Ces deux Martyrs vietnamiens ont eu une existence très semblable, d’après les rares renseignements qu’on peut en trouver.

Ils naquirent à peu d’années près à Đong Thành (Thái Bình, Vietnam), l’un vers 1811, l’autre vers 1817, et portaient le même prénom, Đaminh (Dominique).

Ils étaient tous deux pêcheurs et mariés.

Condamnés à mort, ils furent brûlés vifs le même jour à Nam Định, le 5 juin 1862.

Ils furent béatifiés ensemble, en 1951, et canonisés ensemble, en 1988.

Łucja Szewczyk

1828-1905

 

Née vers 1828 à Szepetówka (Pologne, aujourd'hui en Ukraine), Łucja fut toute jeune orpheline et fut élevée par une demi-sœur.

A vingt ans, elle entra dans le Tiers-Ordre franciscain, sans pouvoir intégrer vraiment une congrégation, en raison de la situation politique.

En 1870, après un pèlerinage en Terre Sainte, elle voulut se consacrer aux pauvres, aux vieillards et aux malades.

Au début, elle soigna chez elle deux femmes âgées, mais discrètement, car toute activité charitable était strictement interdite.

D'autres jeunes femmes ayant exprimé le désir de s'associer à son travail, elle acquit un peu plus tard une maison avec jardin et, les circonstances le permettant, fonda la congrégation des Filles de la Bienheureuse Vierge Marie des Douleurs, surnommées Serafitki.

Elle-même y prit le nom de Małgorzata (Marguerite) et dirigea l'œuvre naissante pendant vingt années.
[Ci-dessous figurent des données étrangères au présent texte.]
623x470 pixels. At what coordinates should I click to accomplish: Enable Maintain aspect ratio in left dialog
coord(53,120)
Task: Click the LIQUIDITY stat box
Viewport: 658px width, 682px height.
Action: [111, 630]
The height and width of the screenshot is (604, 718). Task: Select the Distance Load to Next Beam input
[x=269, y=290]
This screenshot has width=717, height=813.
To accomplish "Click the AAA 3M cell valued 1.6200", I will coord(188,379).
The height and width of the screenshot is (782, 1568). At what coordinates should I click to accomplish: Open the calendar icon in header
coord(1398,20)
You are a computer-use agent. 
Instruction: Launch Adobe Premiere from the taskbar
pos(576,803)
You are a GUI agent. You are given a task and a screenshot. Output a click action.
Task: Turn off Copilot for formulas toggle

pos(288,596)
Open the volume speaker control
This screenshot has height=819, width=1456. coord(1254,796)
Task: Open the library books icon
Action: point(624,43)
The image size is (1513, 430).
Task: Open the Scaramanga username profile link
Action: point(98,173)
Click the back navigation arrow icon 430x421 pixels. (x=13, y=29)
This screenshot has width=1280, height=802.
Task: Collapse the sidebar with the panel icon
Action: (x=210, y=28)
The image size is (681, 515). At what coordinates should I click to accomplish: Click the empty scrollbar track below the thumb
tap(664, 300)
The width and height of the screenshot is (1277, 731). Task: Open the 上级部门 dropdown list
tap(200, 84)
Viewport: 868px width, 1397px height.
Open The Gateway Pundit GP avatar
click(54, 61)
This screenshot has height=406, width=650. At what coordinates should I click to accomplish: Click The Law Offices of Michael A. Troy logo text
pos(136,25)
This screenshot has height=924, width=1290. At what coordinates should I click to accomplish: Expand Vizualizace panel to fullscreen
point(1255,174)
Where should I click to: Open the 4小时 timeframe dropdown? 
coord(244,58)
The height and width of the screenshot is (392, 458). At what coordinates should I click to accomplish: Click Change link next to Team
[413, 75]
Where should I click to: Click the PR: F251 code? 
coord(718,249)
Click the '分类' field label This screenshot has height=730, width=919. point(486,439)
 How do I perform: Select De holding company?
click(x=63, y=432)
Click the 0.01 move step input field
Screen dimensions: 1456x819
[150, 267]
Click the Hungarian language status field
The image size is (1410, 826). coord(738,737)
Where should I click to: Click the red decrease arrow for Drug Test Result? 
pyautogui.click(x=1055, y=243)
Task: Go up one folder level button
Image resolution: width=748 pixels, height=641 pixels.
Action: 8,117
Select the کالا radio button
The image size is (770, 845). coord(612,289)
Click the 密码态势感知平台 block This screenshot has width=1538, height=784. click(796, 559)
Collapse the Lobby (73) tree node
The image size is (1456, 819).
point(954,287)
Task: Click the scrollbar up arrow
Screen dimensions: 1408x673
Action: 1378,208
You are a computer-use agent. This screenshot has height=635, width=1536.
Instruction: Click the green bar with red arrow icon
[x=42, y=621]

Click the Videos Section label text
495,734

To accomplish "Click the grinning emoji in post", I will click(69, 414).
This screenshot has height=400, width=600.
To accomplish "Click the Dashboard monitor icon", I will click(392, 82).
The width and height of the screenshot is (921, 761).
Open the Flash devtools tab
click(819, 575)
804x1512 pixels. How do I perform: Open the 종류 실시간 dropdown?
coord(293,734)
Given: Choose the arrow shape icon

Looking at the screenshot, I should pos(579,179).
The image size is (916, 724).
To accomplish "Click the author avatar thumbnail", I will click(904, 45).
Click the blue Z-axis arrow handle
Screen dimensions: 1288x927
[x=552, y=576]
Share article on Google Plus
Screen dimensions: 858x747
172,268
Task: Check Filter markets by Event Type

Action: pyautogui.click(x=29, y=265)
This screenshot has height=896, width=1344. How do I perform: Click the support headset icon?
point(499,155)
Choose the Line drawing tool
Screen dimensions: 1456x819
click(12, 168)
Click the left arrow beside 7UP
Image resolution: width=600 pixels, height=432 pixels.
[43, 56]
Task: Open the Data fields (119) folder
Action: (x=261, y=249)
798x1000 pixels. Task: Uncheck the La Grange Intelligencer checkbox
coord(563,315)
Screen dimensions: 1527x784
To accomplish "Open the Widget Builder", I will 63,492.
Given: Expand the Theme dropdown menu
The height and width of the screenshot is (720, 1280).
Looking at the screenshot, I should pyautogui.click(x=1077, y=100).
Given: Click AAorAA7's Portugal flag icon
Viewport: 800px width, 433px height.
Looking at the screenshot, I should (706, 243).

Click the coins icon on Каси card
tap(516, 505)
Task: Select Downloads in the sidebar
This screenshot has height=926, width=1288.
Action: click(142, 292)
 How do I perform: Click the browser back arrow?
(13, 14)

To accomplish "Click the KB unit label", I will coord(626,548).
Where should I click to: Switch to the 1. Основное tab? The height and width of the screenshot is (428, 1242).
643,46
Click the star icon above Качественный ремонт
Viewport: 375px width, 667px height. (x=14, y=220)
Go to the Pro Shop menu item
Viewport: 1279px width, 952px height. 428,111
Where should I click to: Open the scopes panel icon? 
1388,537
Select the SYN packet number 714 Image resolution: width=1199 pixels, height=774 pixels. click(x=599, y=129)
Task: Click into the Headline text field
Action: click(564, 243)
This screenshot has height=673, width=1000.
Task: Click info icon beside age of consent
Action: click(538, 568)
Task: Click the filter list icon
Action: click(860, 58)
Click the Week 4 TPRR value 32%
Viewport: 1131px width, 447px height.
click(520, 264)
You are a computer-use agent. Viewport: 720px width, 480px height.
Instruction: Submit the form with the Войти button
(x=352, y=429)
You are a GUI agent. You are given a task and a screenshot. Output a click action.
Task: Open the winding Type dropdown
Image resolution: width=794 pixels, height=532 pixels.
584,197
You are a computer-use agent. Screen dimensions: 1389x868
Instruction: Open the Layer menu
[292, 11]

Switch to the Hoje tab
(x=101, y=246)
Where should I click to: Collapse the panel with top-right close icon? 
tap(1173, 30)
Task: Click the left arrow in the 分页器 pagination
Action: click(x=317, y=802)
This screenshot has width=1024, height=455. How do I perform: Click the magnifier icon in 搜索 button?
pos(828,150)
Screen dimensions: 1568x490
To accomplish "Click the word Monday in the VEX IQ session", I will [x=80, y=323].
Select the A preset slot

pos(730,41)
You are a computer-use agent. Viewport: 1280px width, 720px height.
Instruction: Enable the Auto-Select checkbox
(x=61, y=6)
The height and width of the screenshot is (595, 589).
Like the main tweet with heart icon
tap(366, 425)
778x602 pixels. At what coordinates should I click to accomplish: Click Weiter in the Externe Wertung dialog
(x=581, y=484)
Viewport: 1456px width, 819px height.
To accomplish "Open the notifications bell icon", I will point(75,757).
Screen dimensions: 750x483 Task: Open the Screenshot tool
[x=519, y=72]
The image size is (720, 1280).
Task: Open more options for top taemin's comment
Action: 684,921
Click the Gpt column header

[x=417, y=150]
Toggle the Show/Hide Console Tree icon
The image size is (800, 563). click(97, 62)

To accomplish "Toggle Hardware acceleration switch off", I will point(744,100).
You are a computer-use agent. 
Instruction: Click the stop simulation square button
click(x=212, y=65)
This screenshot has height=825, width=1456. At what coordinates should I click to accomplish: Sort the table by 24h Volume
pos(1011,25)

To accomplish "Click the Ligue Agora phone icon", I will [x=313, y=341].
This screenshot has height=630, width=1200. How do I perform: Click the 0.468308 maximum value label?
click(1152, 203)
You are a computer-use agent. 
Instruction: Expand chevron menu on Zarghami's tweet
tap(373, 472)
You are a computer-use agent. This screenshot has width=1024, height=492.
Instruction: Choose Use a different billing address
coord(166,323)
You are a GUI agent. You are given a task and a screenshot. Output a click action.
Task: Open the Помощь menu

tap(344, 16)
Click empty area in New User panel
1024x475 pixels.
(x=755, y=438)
Elle fut désormais considérée comme la mère des pauvres et des orphelins.

Toute sa vie, elle se dédia courageusement aux nécessités des autres, tout particulièrement des enfants des orphelinats, des vieillards des maisons de retraite, des malades des hôpitaux.

Les derniers mois, elle se trouvait dans le couvent de Nieszawa (Pologne).

Elle mourut le 5 juin 1905 et a été béatifiée en 2013.